Published02 May 2024

Abstract

Objective. Microfold cells (M cells) are specific intestinal epithelial cells for monitoring and transcytosis of antigens, microorganisms, and pathogens in the intestine. However, the mechanism for M-cell development remained elusive. Materials and Methods. Real-time polymerase chain reaction, immunofluorescence, and western blotting were performed to analyze the effect of sorbitol-regulated M-cell differentiation in vivo and in vitro, and luciferase and chromatin Immunoprecipitation were used to reveal the mechanism through which sorbitol-modulated M-cell differentiation. Results. Herein, in comparison to the mannitol group (control group), we found that intestinal M-cell development was inhibited in response to sorbitol treatment as evidenced by impaired enteroids accompanying with decreased early differentiation marker Annexin 5, Marcksl1, Spib, sox8, and mature M-cell marker glycoprotein 2 expression, which was attributed to downregulation of receptor activator of nuclear factor kappa-В ligand (RANKL) expression in vivo and in vitro. Mechanically, in the M-cell model, sorbitol stimulation caused a significant upregulation of phosphodiesterase 4 (PDE4) phosphorylation, leading to decreased protein kinase A (PKA)/cAMP-response element binding protein (CREB) activation, which further resulted in CREB retention in cytosolic and attenuated CREB binds to RANKL promoter to inhibit RANKL expression. Interestingly, endogenous PKA interacted with CREB, and this interaction was destroyed by sorbitol stimulation. Most importantly, inhibition of PDE4 by dipyridamole could rescue the inhibitory effect of sorbitol on intestinal enteroids and M-cell differentiation and mature in vivo and in vitro. Conclusion. These findings suggested that sorbitol suppressed intestinal enteroids and M-cell differentiation and matured through PDE4-mediated RANKL expression; targeting to inhibit PDE4 was sufficient to induce M-cell development.

1. Introduction

Intestinal microfold (M) cells, playing a critical role in intestinal immunity, were a unique subset of intestinal epithelial cells (IECs) in the peyer’s patches, which allowed immune responses to occur in response to intestinal pathogens/antigens through sampling antigens/pathogens from the luminal surface to the subepithelium, gaining access to lamina propria for the purpose of infection and propagation and dissemination, such as murine norovirus and reovirus [1, 2], mammalian orthoreovirus [3], Salmonella typhimurium (S. typhimurium) [4, 5] and Candida albicans (C. albicans) [6, 7]. Moreover, M-cell deficient in Spib^−/− mice led to develop chronic and severe colitis with increased bacterial dissemination and attenuated commensal-specific Th1 and Th17 responses [8], suggesting the contribution of intestinal M cells to maintain intestinal hemostasis under physiological conditions. Despite the critical role of M cells in intestinal immunity, M-cell development and mature have not been fully addressed.

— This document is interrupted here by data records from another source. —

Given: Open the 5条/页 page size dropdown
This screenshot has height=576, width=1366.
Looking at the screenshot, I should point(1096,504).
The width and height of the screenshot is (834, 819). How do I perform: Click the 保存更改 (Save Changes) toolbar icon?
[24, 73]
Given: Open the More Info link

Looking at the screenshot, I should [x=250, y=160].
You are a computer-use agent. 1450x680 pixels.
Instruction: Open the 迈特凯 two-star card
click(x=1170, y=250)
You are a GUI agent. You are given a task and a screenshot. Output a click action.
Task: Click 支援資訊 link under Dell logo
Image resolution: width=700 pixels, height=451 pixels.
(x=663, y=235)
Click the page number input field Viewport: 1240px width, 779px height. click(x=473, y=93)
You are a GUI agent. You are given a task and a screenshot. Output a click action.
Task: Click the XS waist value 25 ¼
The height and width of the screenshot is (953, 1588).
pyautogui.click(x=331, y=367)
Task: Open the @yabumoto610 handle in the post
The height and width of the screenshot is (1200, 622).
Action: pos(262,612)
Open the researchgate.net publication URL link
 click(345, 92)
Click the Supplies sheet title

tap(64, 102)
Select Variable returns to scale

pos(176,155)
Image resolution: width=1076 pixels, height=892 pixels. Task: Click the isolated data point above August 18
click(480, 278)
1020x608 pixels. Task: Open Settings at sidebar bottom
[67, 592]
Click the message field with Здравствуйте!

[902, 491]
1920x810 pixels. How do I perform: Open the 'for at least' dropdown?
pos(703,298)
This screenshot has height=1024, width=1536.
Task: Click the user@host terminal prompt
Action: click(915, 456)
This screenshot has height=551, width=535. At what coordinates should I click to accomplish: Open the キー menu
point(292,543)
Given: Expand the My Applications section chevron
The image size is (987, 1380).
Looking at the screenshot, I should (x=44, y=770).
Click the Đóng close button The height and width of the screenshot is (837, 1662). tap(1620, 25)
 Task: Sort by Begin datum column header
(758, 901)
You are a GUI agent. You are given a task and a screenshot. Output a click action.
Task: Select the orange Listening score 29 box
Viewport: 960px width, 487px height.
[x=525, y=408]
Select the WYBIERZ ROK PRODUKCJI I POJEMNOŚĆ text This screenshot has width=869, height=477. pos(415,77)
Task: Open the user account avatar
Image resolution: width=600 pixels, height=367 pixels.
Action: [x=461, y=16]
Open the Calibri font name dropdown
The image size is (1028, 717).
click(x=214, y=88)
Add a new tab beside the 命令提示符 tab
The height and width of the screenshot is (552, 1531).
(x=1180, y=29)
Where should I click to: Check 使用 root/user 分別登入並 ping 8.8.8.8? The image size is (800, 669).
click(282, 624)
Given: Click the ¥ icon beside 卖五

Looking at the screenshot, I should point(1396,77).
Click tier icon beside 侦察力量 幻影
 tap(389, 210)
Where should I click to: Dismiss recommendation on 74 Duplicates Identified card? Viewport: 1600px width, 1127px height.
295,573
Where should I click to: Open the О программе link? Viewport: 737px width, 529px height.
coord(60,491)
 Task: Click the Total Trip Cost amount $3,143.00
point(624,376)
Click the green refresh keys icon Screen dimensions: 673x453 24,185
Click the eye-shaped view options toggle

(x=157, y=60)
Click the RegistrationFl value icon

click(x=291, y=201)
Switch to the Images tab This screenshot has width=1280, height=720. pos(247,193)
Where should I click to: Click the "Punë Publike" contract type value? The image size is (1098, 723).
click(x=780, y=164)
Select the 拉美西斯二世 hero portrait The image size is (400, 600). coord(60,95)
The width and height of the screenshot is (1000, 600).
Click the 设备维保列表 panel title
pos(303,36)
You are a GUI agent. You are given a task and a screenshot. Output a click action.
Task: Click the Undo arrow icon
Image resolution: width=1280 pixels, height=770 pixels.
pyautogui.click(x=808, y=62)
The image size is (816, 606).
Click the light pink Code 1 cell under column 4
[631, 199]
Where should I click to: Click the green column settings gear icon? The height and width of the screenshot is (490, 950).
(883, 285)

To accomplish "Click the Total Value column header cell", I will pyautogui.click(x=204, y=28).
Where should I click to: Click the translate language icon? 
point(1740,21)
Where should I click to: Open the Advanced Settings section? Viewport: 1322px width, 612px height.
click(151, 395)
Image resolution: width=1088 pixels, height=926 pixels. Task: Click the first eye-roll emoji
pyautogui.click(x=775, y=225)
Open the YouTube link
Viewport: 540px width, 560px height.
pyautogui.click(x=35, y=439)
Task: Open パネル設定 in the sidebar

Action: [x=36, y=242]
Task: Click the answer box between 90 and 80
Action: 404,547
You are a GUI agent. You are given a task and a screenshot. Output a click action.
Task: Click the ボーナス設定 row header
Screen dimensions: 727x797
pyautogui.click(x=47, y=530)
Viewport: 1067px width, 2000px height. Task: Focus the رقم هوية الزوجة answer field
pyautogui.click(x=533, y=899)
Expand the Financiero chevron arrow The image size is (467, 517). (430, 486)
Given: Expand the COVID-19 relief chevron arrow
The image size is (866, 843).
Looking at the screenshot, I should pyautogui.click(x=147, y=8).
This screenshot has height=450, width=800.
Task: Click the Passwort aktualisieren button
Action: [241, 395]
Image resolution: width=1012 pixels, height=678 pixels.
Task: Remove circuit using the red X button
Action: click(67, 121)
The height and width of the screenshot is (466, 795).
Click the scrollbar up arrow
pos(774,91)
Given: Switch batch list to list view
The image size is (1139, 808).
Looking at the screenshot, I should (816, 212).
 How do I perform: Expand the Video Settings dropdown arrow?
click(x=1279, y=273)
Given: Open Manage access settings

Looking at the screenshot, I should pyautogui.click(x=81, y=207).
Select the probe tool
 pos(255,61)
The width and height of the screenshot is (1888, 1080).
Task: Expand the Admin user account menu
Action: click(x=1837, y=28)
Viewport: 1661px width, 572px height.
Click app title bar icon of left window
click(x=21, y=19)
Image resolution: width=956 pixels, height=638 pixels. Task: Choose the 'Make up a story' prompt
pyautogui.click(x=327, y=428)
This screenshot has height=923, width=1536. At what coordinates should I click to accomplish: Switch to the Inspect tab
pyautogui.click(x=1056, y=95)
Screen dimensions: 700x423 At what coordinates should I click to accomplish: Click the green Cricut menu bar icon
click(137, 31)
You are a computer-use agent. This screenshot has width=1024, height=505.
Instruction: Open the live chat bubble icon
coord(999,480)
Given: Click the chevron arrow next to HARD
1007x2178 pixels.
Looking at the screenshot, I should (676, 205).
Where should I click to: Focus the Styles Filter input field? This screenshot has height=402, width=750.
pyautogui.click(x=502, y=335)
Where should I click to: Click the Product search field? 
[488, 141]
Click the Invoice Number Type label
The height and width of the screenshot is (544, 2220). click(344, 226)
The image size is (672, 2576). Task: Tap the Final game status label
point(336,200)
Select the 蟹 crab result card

Up to date, limited studies have been available about M-cell development. M cells differentiated from leucine-rich repeat-containing G-protein-coupled receptor 5⁺ (Lgr5⁺) stem cells and regulated by both the receptor activator of the nuclear factor-κB ligand (RANKL) and transcription factor Spi-B [9–11]. Upon stimulation with RANKL, TNF receptor-associated factor 6 (TRAF6) activation triggered NF-κB pathway. The canonical RelA/p50 activation led to induce expression of early M-cell (immature) markers such as Marcks like 1 (MarcksL1) and chemokine (C–C motif) ligand 9 (CCL9), CCL20, whereas noncanonical RelB/p52 activation caused Spi-B and Sox8 transcription factors expression, which was essential to maturation of M cells (marker: glycoprotein 2: GP2) [12–14]. Moreover, Spi-B depletion or conditional knockout TRAF6 [13], SRY-Box transcription factor 8 (SOX8) [12], or S100A4 [15] could lead to decreased M cells numbers in vivo, while a novel M-cell–specific transcription factor polycomb repressive complexes 2 (PRC2)-regulated estrogen-related–receptor g (Esrrg) has been demonstrated to promote M-cell development and differentiation [14]. In addition to these findings, signaling pathways required for M-cell differentiation and mature remained elusive.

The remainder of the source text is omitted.